A organização americana Civilization Works, que defende princípios liberais e critica o que classifica como “autoritarismo progressista”, publicou nesta semana uma denúncia alegando que o ministro Alexandre de Moraes, do STF, teria violado a Lei Geral de Proteção de Dados (LGPD) ao conduzir investigações sobre os atos golpistas de 8 de janeiro de 2023.
Segundo o relatório, o ministro teria contado com apoio de servidores do Tribunal Superior Eleitoral (TSE), onde também atua, para realizar uma apuração paralela sem autorização legal.

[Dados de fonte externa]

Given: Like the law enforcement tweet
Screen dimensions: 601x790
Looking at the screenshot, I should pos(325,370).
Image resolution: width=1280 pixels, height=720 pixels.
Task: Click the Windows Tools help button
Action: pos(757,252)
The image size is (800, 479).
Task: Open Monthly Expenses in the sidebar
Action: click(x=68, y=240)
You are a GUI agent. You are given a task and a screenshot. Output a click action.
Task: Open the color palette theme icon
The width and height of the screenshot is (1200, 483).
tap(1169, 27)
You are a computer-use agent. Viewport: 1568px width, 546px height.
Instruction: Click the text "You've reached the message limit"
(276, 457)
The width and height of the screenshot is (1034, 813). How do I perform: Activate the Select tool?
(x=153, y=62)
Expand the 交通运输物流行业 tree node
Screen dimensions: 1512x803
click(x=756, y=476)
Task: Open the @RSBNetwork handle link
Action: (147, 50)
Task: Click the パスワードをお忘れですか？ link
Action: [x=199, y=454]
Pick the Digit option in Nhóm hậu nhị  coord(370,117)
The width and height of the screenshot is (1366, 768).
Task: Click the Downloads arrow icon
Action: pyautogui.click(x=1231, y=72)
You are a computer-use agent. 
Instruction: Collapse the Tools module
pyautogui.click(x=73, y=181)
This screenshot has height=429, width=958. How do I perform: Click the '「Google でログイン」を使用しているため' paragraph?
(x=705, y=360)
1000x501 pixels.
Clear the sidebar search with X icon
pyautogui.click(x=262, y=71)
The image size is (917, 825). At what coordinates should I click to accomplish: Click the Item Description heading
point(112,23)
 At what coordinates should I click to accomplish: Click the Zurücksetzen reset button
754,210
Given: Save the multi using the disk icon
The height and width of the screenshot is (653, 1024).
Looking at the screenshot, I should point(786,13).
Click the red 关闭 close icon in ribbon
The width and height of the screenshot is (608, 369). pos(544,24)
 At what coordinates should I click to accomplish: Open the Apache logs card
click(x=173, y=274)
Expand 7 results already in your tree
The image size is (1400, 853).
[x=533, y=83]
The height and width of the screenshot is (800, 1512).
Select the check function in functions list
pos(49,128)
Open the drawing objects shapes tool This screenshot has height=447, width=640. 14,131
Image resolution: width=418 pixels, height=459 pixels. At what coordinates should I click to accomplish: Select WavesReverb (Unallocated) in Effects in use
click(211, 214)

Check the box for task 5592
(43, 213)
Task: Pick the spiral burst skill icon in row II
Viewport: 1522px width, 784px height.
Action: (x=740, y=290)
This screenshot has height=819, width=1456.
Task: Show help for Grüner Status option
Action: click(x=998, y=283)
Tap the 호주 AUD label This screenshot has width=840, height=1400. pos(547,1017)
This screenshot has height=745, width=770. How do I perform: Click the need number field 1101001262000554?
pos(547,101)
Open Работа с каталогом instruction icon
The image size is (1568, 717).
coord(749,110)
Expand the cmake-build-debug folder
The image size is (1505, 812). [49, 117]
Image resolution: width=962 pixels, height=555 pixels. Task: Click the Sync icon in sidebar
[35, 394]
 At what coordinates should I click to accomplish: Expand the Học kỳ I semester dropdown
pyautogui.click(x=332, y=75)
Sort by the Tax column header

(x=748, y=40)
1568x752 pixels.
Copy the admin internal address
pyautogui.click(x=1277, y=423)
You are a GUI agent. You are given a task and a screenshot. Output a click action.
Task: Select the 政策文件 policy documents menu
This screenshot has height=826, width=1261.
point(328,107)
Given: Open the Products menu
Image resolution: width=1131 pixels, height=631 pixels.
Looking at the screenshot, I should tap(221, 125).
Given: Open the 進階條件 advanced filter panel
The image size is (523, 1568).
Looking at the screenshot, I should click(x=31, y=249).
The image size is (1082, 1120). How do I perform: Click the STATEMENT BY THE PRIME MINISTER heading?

As conversas, supostamente vazadas de grupos internos, indicam a atuação de assessores e da AEED (Assessoria Especial para o Combate à Desinformação) na coleta informal de dados de detidos, incluindo acesso a registros biométricos do sistema GestBio, mantido pelo TSE.
A organização afirma que essas informações foram usadas para identificar suspeitos por meio de fotos e cruzar dados com postagens em redes sociais, sem que as defesas tivessem acesso a esses relatórios ou que fossem incluídos nos processos oficiais.
A reportagem também cita o recebimento de listas informais da Polícia Federal, com dados de presos, fora dos canais legais. Segundo a publicação, um agente teria pedido sigilo por saber que o material circulava sem respaldo jurídico.
O STF e o TSE foram procurados pela imprensa, mas ainda não se pronunciaram sobre as acusações.